STATED EXERCISE: Copy every one of the rows below word for word, leaving out the pictures.

▬▬▬▬▬▬▬▬▬▬

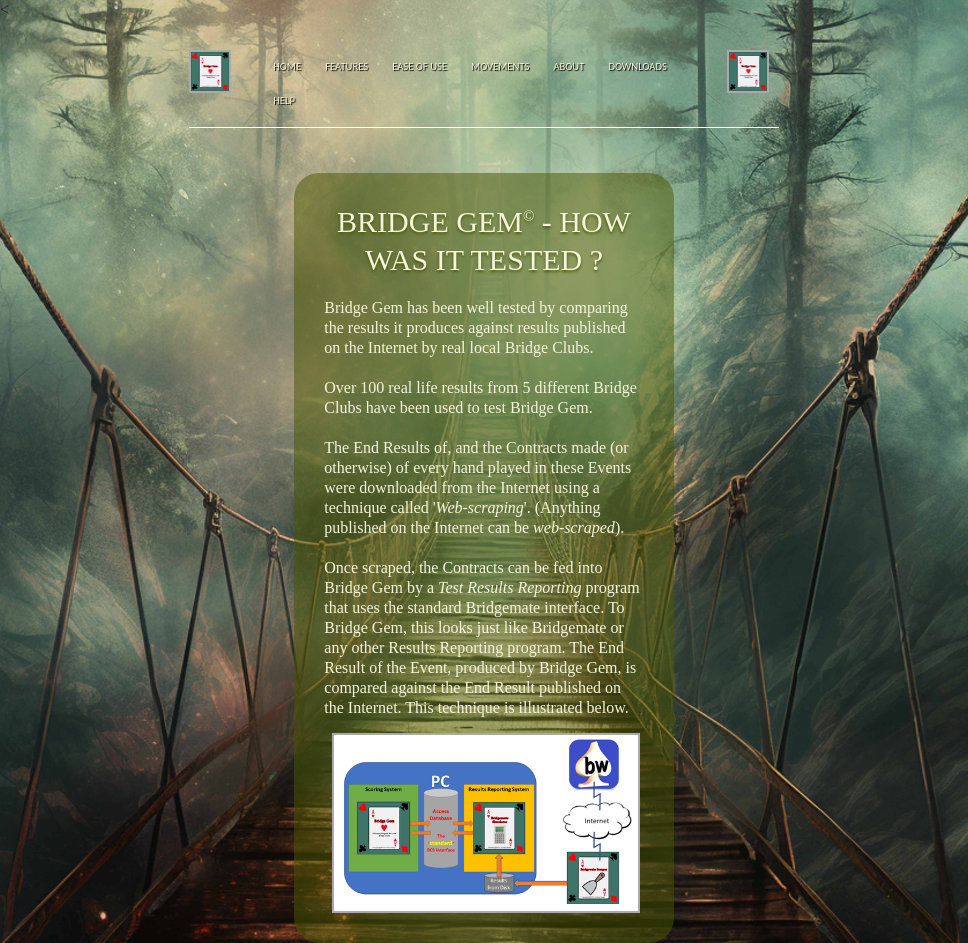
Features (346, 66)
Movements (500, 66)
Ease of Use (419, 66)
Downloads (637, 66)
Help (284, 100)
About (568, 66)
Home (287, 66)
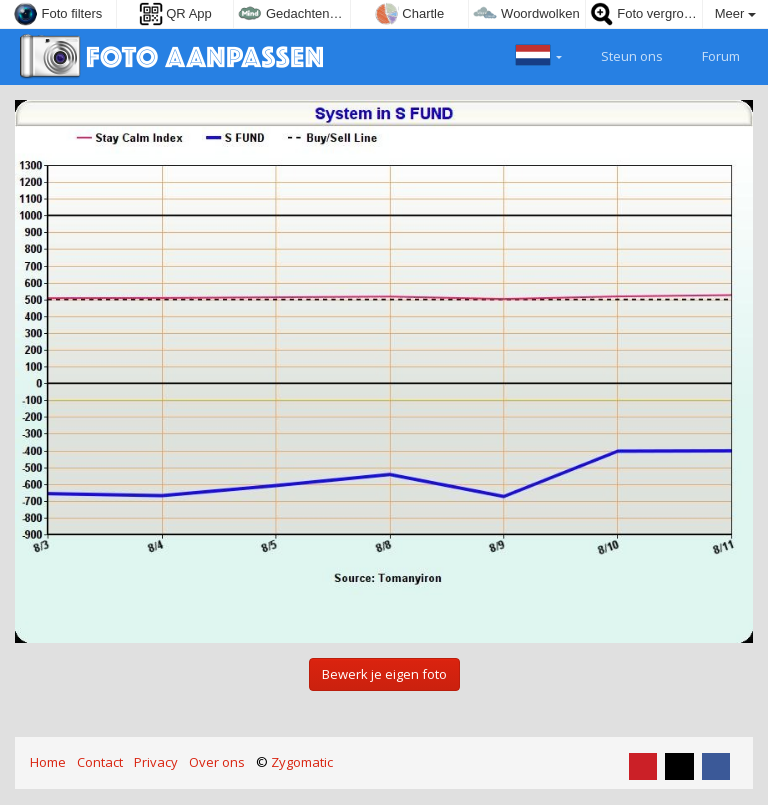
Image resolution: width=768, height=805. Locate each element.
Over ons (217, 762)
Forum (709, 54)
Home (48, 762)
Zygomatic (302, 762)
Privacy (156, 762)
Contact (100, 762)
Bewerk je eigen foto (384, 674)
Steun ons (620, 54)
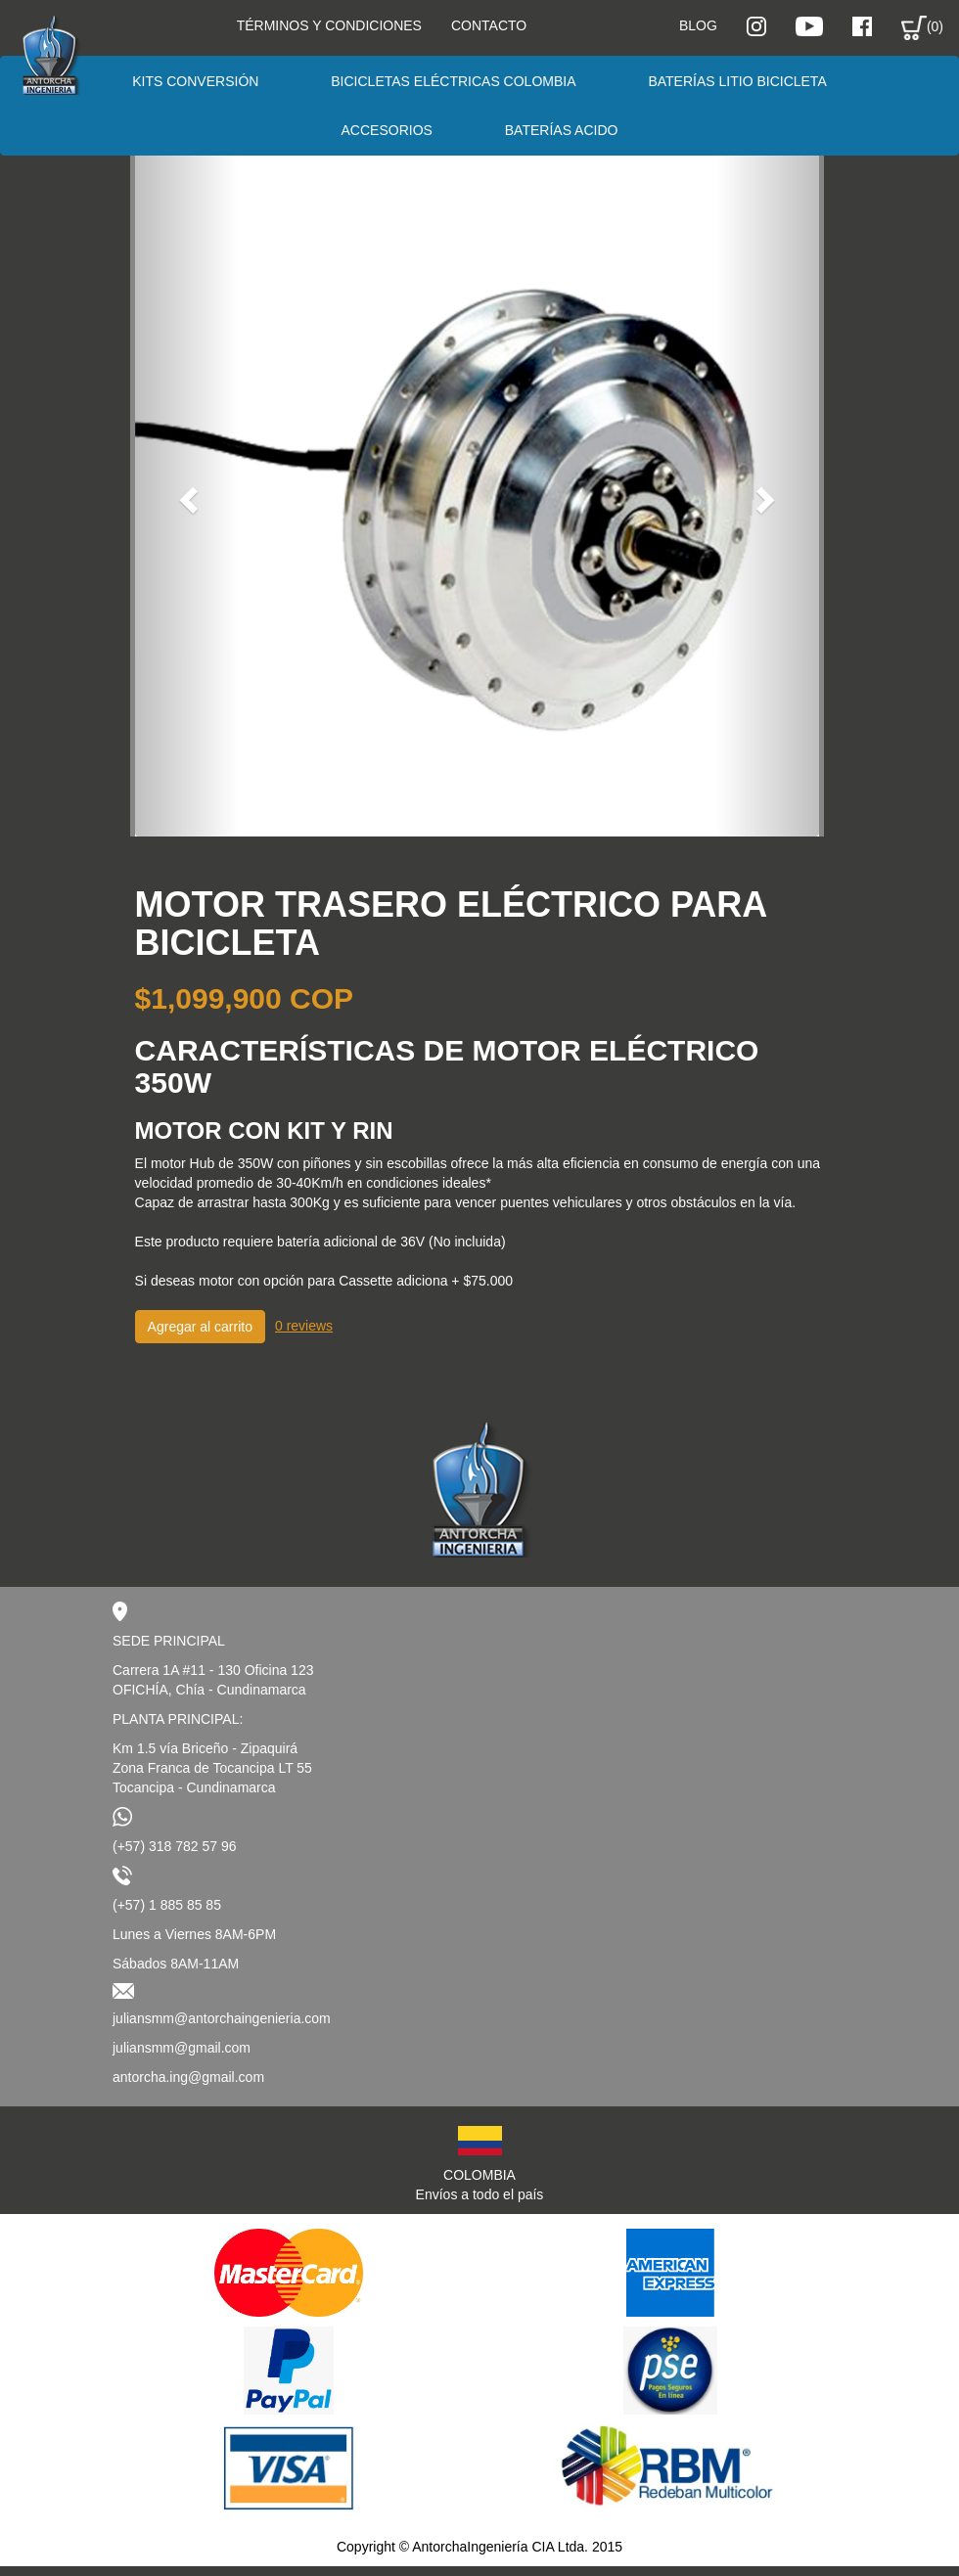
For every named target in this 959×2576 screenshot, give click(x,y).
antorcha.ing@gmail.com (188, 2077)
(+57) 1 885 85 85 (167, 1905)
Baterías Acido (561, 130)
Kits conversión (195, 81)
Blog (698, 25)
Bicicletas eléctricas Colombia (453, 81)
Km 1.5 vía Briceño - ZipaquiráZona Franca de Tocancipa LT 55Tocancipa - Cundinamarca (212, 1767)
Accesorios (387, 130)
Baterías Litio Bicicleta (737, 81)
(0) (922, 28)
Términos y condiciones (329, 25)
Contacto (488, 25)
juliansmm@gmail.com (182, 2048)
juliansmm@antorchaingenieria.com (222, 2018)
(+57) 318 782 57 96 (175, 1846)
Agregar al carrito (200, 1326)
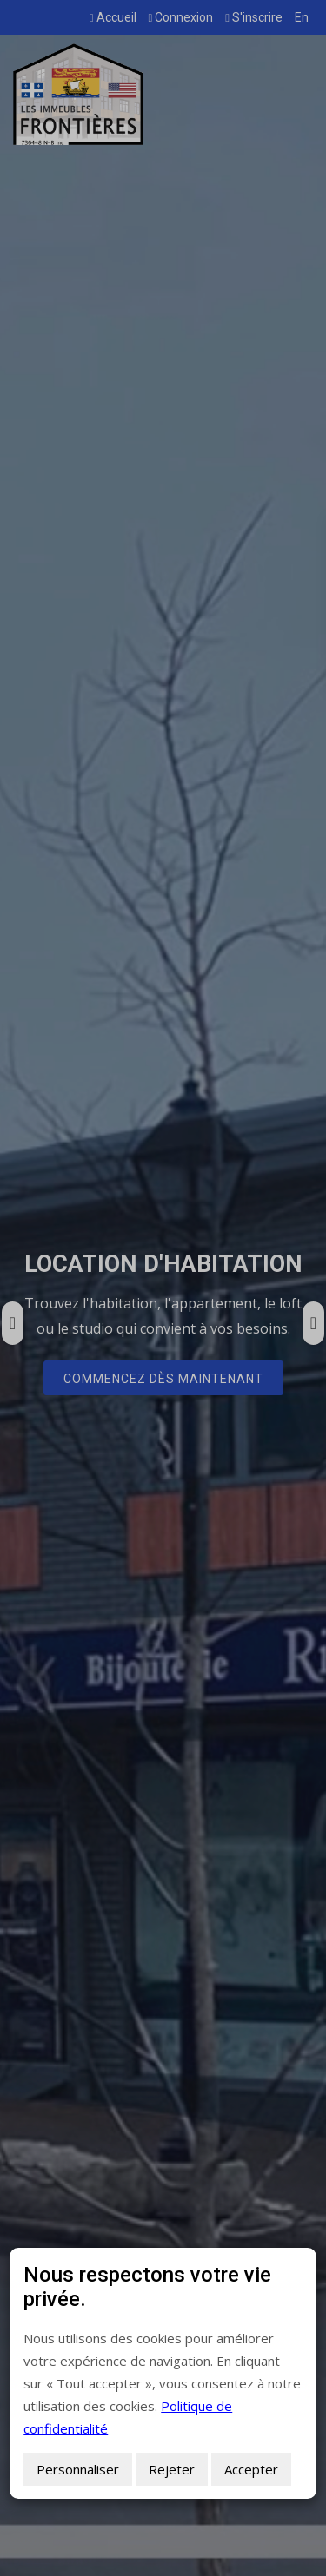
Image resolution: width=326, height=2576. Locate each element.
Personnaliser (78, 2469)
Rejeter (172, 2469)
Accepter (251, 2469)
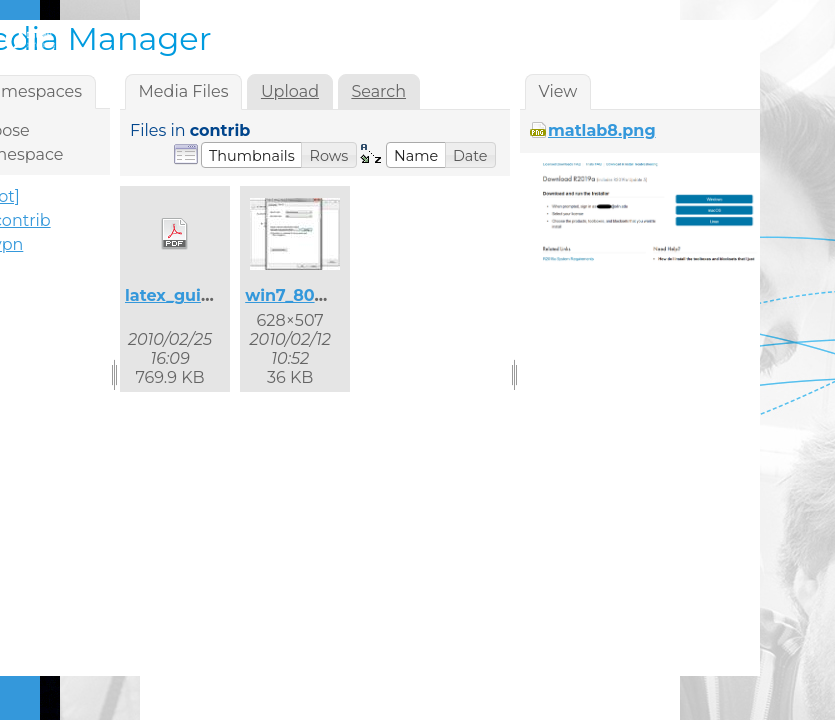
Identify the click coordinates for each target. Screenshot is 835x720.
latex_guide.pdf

▬▬▬▬▬▬▬▬▬▬

ANSWER TO THE PROBLEM:
Features (346, 66)
Movements (500, 66)
Ease of Use (419, 66)
Downloads (637, 66)
Help (284, 100)
About (568, 66)
Home (287, 66)
Image resolution: width=768, height=805. Locate each element.
Over ons (217, 762)
Forum (709, 54)
Home (48, 762)
Zygomatic (302, 762)
Privacy (156, 762)
Contact (100, 762)
Bewerk je eigen foto (384, 674)
Steun ons (620, 54)
For every named target in this 959×2576 screenshot, give click(x,y).
antorcha.ing@gmail.com (188, 2077)
(+57) 1 885 85 85 (167, 1905)
Baterías Acido (561, 130)
Kits conversión (195, 81)
Blog (698, 25)
Bicicletas eléctricas Colombia (453, 81)
Km 1.5 vía Briceño - ZipaquiráZona Franca de Tocancipa LT 55Tocancipa - Cundinamarca (212, 1767)
Accesorios (387, 130)
Baterías Litio Bicicleta (737, 81)
(0) (922, 28)
Términos y condiciones (329, 25)
Contacto (488, 25)
juliansmm@gmail.com (182, 2048)
juliansmm@antorchaingenieria.com (222, 2018)
(+57) 318 782 57 96 (175, 1846)
Agregar al carrito (200, 1326)
Image resolution: width=326, height=2576. Locate each element.
Personnaliser (78, 2469)
Rejeter (172, 2469)
Accepter (251, 2469)
Identify the click coordinates for each target. Screenshot is 835x720.
latex_guide.pdf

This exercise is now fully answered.